Start of Data for this exercise

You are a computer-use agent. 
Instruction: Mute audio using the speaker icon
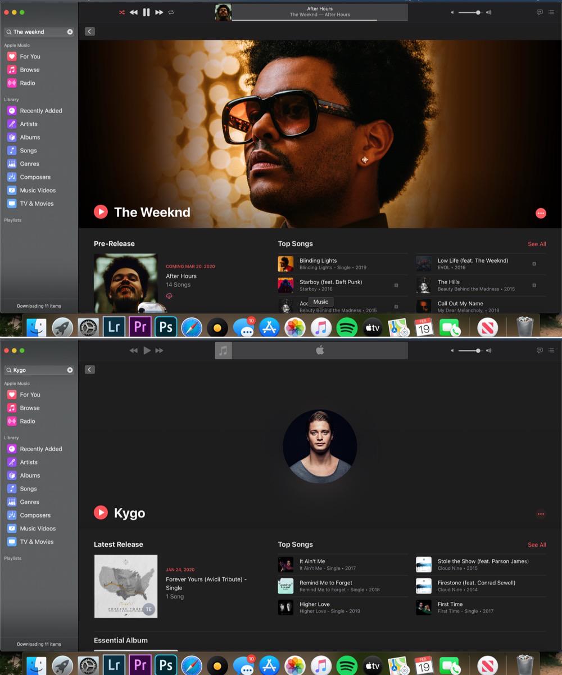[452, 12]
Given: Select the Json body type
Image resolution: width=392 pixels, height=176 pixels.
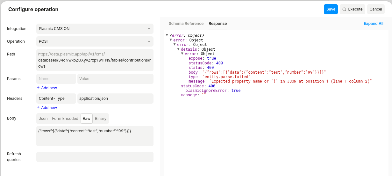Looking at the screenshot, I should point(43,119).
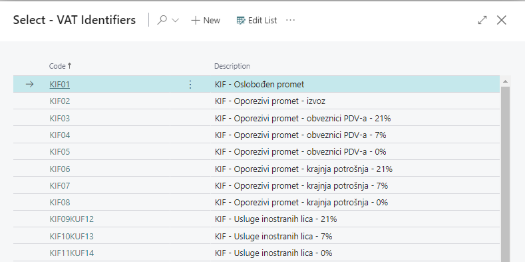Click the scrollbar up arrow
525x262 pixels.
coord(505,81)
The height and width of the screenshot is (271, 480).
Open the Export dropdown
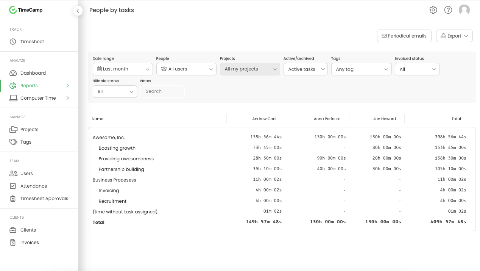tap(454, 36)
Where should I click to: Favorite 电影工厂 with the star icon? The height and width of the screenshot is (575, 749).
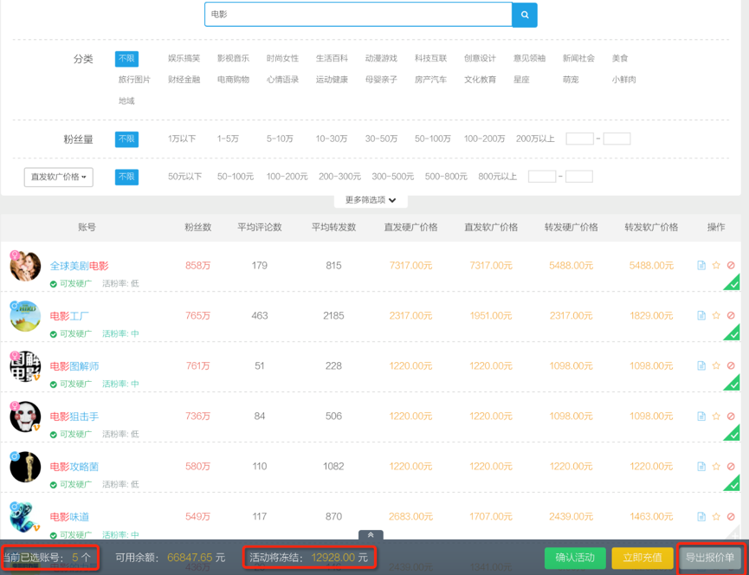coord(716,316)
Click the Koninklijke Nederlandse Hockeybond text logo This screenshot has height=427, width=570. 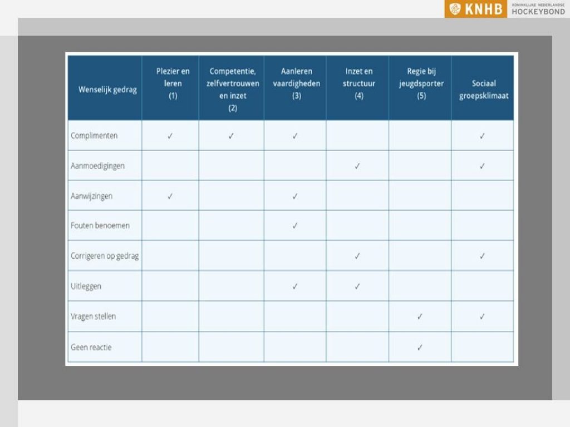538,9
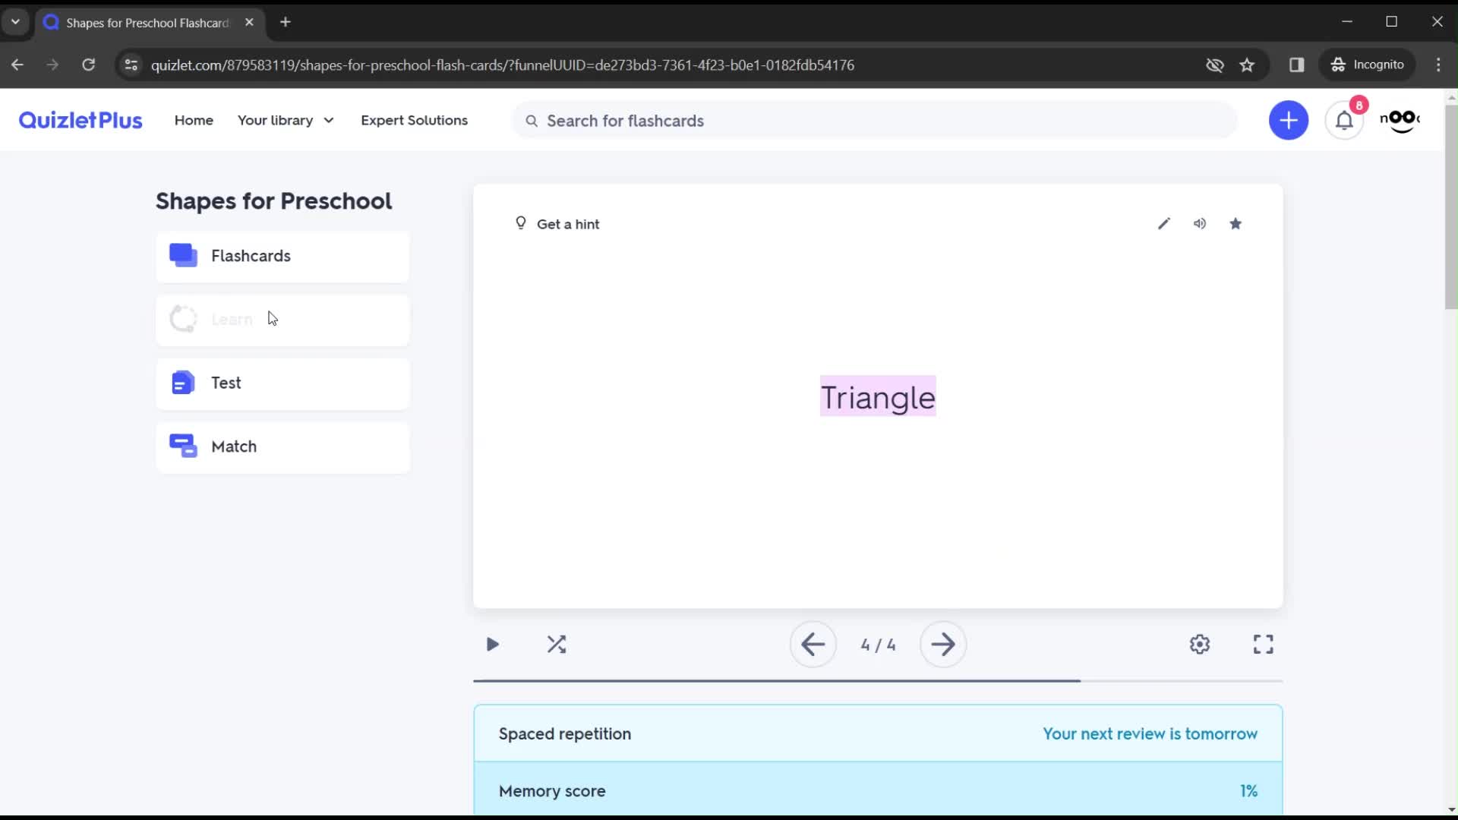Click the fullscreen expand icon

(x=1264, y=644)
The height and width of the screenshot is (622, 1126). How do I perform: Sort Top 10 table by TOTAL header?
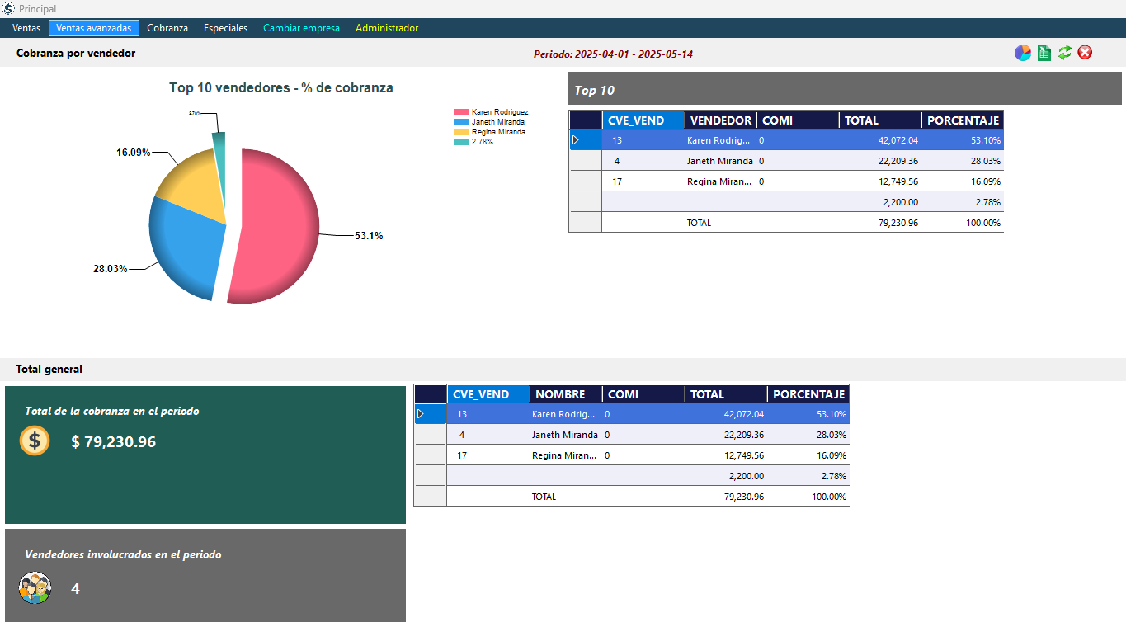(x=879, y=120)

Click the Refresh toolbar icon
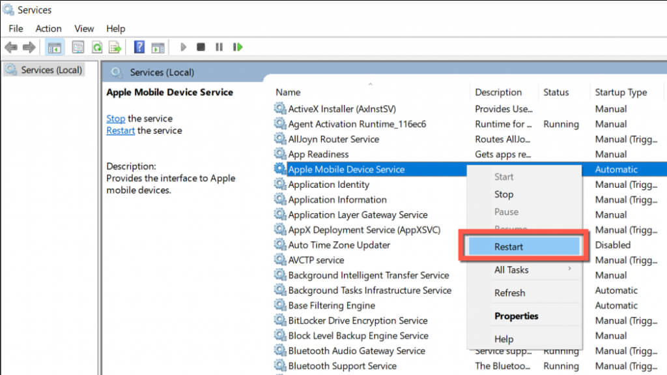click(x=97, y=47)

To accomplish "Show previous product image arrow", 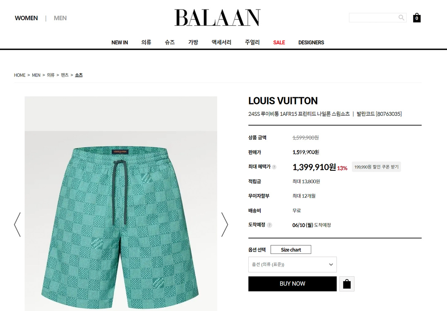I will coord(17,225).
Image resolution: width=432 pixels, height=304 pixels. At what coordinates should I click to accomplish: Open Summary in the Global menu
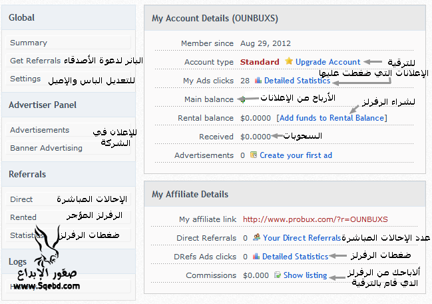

End of Data for this exercise

Write out again, exactly, only the lines from the beginning of the material above to the line that holds "Given: Select the Json body type", both ends included, and no pictures.

■ Exercise response:
You are a computer-use agent. 
Instruction: Mute audio using the speaker icon
[452, 12]
Given: Select the Json body type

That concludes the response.